Dataset entries
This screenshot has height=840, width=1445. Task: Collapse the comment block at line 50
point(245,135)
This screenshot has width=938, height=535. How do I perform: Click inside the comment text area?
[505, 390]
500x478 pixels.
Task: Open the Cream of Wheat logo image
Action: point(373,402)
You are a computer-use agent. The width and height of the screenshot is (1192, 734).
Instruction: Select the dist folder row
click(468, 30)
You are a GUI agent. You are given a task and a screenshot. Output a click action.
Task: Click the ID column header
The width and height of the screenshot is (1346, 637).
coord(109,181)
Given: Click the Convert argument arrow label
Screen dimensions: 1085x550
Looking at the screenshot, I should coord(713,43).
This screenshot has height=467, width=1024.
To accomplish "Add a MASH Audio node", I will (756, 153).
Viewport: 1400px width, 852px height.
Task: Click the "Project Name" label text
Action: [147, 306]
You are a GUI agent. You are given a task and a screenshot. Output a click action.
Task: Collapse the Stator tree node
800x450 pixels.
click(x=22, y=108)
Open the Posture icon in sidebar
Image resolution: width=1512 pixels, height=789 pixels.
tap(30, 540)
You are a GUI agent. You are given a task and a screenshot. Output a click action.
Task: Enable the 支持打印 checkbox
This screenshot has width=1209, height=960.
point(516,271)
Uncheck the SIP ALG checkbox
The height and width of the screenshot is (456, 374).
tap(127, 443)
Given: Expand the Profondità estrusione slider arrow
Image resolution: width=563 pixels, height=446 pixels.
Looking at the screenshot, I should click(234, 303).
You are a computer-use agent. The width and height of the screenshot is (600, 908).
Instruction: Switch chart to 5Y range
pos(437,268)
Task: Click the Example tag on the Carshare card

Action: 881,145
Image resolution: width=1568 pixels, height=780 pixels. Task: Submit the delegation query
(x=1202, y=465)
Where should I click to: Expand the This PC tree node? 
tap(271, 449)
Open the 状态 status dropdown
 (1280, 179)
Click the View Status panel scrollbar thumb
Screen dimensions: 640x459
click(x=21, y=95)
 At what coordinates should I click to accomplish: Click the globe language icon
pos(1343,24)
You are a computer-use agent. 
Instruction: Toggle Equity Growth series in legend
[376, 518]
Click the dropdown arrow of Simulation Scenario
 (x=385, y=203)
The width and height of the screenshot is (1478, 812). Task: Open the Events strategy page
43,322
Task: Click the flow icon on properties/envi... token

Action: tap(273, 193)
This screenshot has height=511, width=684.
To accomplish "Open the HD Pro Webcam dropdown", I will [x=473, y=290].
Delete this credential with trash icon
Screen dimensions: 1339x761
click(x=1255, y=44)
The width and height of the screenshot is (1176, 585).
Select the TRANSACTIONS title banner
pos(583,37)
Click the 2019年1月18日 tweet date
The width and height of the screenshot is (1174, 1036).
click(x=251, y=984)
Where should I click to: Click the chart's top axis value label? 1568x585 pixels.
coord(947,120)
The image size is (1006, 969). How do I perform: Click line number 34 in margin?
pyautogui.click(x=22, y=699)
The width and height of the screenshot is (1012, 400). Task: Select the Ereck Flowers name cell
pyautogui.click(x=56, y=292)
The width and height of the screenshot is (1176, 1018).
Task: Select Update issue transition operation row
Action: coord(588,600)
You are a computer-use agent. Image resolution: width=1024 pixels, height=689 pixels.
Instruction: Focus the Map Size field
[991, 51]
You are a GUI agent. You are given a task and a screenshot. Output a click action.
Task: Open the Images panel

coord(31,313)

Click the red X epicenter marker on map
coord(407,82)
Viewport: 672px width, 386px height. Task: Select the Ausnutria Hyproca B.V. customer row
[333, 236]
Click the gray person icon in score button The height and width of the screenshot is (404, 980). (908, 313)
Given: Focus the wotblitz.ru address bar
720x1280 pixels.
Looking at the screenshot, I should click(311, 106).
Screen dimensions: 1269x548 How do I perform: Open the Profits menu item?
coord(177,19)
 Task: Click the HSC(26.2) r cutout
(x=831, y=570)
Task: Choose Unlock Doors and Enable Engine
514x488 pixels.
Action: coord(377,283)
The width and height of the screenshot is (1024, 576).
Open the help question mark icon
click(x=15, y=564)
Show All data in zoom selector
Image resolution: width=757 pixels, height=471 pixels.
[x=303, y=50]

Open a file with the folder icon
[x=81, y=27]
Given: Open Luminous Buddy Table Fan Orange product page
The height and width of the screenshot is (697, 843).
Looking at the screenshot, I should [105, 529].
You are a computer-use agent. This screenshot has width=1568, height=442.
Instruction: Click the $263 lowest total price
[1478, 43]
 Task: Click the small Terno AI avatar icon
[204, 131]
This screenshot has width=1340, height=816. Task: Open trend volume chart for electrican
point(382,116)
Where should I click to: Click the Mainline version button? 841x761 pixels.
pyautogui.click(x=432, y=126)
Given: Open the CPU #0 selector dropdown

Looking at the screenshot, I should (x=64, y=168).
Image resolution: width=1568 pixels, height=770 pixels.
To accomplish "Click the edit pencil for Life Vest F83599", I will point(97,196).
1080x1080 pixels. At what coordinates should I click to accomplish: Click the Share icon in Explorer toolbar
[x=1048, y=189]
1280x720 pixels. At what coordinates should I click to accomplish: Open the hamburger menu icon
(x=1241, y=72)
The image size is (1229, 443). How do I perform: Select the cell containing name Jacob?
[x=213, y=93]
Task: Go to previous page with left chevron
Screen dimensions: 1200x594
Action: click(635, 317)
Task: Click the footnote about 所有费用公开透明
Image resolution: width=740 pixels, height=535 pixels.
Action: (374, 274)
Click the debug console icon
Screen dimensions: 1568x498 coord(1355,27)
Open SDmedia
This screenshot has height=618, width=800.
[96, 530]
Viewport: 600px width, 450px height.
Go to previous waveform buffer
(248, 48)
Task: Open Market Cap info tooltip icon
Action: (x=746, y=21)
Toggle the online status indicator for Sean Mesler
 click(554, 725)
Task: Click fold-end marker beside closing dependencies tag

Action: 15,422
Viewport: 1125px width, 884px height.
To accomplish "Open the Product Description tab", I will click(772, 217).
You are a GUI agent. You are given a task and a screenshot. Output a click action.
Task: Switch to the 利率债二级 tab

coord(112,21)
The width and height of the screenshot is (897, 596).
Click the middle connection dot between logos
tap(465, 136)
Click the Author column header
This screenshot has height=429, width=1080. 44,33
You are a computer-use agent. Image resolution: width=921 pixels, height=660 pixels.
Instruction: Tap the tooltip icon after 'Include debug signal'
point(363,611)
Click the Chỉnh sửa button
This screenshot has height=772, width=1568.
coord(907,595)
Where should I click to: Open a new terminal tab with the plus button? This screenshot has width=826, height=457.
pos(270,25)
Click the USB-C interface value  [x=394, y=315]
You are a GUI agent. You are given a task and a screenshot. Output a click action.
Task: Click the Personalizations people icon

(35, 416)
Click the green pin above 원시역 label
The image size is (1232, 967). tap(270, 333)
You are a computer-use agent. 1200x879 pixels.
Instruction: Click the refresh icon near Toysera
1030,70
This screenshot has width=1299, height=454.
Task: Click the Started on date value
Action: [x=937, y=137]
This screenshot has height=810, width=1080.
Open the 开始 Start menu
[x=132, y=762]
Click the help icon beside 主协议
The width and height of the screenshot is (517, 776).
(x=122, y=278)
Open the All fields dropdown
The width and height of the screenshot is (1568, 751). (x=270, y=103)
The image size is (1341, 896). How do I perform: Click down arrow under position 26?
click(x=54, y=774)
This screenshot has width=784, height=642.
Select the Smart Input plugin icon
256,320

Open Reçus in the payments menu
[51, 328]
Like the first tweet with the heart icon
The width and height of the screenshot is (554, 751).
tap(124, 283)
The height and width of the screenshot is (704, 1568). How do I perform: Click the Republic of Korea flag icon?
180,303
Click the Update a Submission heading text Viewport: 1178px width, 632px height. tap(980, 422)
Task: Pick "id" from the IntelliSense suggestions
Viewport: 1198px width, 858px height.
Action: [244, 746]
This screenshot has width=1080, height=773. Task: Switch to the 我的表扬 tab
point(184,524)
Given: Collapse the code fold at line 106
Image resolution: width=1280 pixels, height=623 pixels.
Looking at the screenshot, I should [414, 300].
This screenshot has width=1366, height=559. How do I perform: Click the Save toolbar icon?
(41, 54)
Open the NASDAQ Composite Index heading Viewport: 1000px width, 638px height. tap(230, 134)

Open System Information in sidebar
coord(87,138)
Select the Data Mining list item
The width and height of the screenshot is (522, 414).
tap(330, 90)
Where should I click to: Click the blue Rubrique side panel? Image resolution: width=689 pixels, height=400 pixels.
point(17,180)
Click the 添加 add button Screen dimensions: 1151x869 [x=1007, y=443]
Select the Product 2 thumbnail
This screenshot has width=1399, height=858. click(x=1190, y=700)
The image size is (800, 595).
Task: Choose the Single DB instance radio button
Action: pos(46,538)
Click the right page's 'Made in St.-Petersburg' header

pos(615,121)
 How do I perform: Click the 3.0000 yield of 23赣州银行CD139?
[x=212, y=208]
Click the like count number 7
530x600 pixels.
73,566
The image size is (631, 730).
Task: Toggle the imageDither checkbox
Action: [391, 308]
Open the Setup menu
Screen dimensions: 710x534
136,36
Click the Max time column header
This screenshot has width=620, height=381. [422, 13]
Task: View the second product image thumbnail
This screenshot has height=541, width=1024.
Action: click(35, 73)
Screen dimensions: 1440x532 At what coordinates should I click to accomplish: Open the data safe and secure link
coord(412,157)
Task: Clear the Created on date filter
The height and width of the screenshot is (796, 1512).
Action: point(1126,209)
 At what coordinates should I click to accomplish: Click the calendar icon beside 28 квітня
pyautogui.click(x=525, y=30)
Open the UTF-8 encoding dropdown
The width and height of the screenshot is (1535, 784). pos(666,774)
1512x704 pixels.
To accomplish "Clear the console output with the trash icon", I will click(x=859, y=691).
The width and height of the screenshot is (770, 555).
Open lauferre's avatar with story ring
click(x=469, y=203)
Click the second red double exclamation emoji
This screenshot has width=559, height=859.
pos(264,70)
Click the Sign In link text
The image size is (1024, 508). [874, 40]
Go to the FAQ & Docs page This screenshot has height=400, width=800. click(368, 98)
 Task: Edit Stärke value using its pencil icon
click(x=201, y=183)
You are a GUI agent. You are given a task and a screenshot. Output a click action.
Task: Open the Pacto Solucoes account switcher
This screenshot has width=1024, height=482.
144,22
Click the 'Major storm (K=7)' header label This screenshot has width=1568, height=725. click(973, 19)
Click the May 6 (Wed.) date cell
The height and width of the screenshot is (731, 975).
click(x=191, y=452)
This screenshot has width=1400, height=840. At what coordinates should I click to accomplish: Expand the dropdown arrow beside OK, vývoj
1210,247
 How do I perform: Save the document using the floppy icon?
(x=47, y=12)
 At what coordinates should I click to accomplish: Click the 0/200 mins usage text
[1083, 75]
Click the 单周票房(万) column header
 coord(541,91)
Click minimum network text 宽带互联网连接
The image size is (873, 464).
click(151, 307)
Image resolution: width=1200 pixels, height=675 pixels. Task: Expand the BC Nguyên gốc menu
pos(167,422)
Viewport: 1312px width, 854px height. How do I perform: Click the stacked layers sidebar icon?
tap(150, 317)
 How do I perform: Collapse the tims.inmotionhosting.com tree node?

Assigned task:
After counting the lines above that include the word "heading", give only the number.

Exercise result:
2